My second health crisis, when I was 45, was the largest turning point in a healing journey that spanned more than a decade. When the first crisis struck, I was a few years out from residency training. I became housebound by profound exhaustion and chronic vertigo--what I'd later diagnose as chronic fatigue syndrome and dysautonomia (a dysfunction of the autonomic nervous system). I didn't know how to treat these conditions. But I also knew there was a lot I didn't know.When the second crisis hit, I'd been making slow, steady strides in reclaiming my health. Basic science. Then environmental health. Integrative and functional medicine. Intuitive medicine. Ancient healing arts like acupuncture and qigong. Ancestral foods. And more. So at this point, I had no choice but to go deeper into the spiritual and energetic dimensions of healing. It catalyzed my recovery beyond what science can explain, into the realm of radical remissions. Can't make this stuff up!

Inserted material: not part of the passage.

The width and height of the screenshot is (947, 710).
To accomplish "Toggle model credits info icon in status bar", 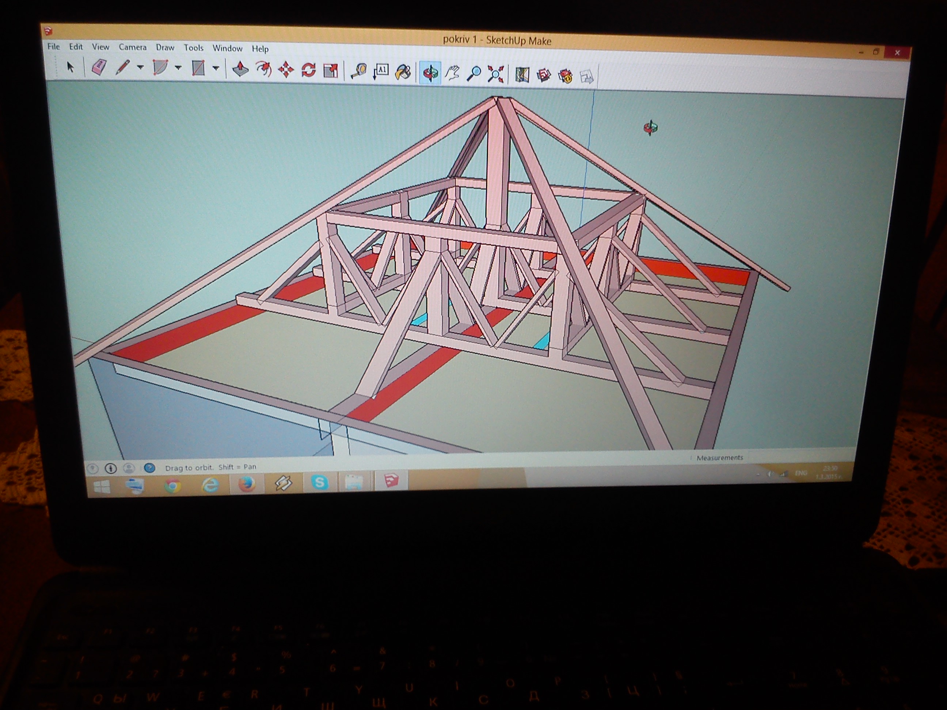I will pyautogui.click(x=111, y=469).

An Act of Kindness You'll Never Forget?
For several years, I worked in a free clinic for refugees and homeless patients. Once or twice a week, a podiatrist would come, and I often referred patients to him. One day, his clinic door was cracked open, and I happened to catch a glimpse of the scene inside: the podiatrist was hunched over, gently tending the feet of a man who likely lived on the streets, the doctor's headlamp on, his eyes focused, his hands gently cleaning and blotting what were likely wounds or callouses or blisters on the feet of his patient. This act of kindness wasn't directed at me. But it has remained with me. And continues to open me to the potential generosity and compassion of strangers.
One Thing On Your Bucket List?
I don't have a bucket list, but if I did, it might include living in a small cottage or shack overlooking the Pacific Ocean.
One-line Message for the World?
Our capacity to heal others is directly related to our capacity to heal (and love) ourselves.